Rome en première ligne avec sa mission Leonte

Au total, près de 3 000 soldats italiens devraient être déployés au sud du Liban pour servir au sein de la Finul. 

		(Photo : AFP)
Au total, près de 3 000 soldats italiens devraient être déployés au sud du Liban pour servir au sein de la Finul.
(Photo : AFP)
L’Italie qui devrait prendre le commandement de la Finul renforcée, en février 2007, à l’expiration du mandat Français, a envoyé un premier contingent de 855 militaires au Liban. La mission intitulée Leonte, du nom antique du fleuve libanais Litani, est considérée par les autorités transalpines comme la plus risquée depuis la fin de la Seconde Guerre mondiale. Mais Rome qui veut retrouver une prestance internationale peut compter, pour le moment, sur un assez large consensus national.

La cérémonie sur le pont du porte-avions Garibaldi dans le port de Brindisi a été des plus émouvantes. Larmes sur le quai, embrassades …Rien de paisible dans ce flot de sentiments comme cela était perceptible dans le discours que Romano Prodi a prononcé à bord du fleuron de la marine italienne avant qu’il n’appareille avec quatre autres navires militaires en direction du Liban : «L’Italie vous suit, avec une affectueuse attention, dans une mission qui sera longue, délicate et d’envergure historique».

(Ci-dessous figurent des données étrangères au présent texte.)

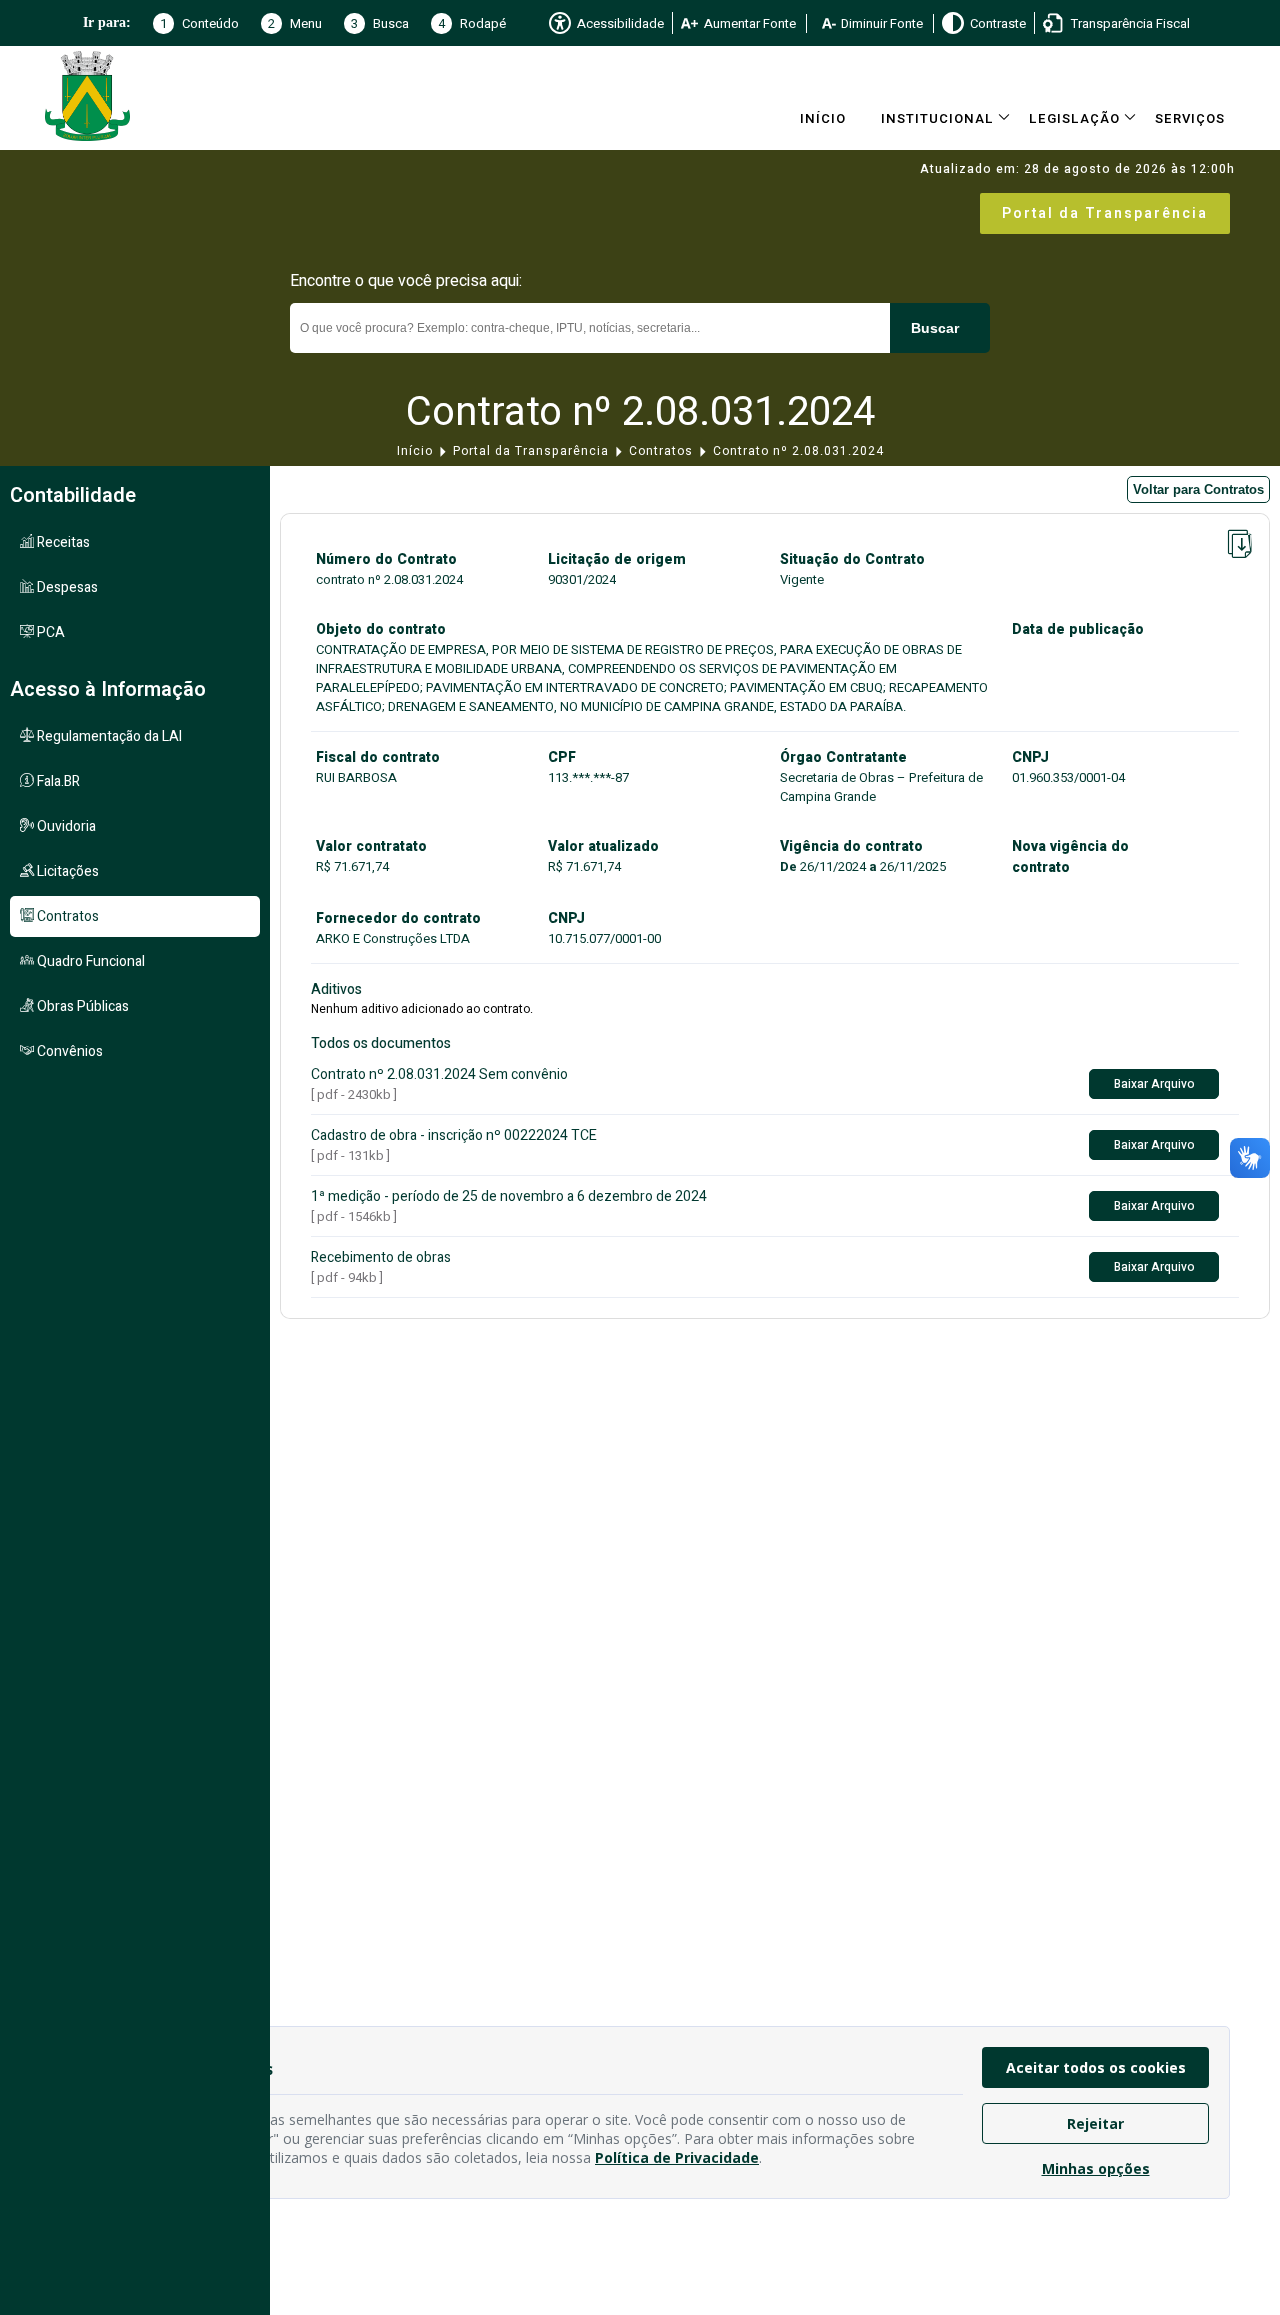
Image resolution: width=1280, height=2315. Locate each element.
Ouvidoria (65, 826)
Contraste (998, 23)
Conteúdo (199, 23)
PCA (49, 632)
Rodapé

Vote au Parlement le 6 septembre

Au total près de 3 000 soldats seront envoyés au Liban, dont la péninsule est le premier partenaire commercial, ce qui fait de l’Italie le plus gros contributeur de la force onusienne. Faut-il s’attendre à l’unanimité des députés et sénateurs lorsque le décret sur cette mission sera soumis au vote du Parlement le 6 septembre? Romano Prodi peut en tout cas compter sur le soutien appuyé de la coalition qu’il dirige, y compris de la part de la gauche radicale qui l’avait pourtant mis en difficulté, au mois de juillet, sur le renouvellement du financement de la mission en Afghanistan, où quelque 2 000 soldats italiens sont déployés. 

A droite, le cadre est plus complexe. Les populistes de la Ligue du Nord considèrent la mission trop onéreuse (220 millions d’euros pour les quatre premiers mois). L’Alliance Nationale ne remet pas en question l’engagement des forces italiennes. Mais elle estime que les règles d’engagement sont encore trop ambigües. Quant à l’ancien président de la République et sénateur à vie, le volubile Francesco Cossiga, il exhorte son pays à garder le sens des proportions.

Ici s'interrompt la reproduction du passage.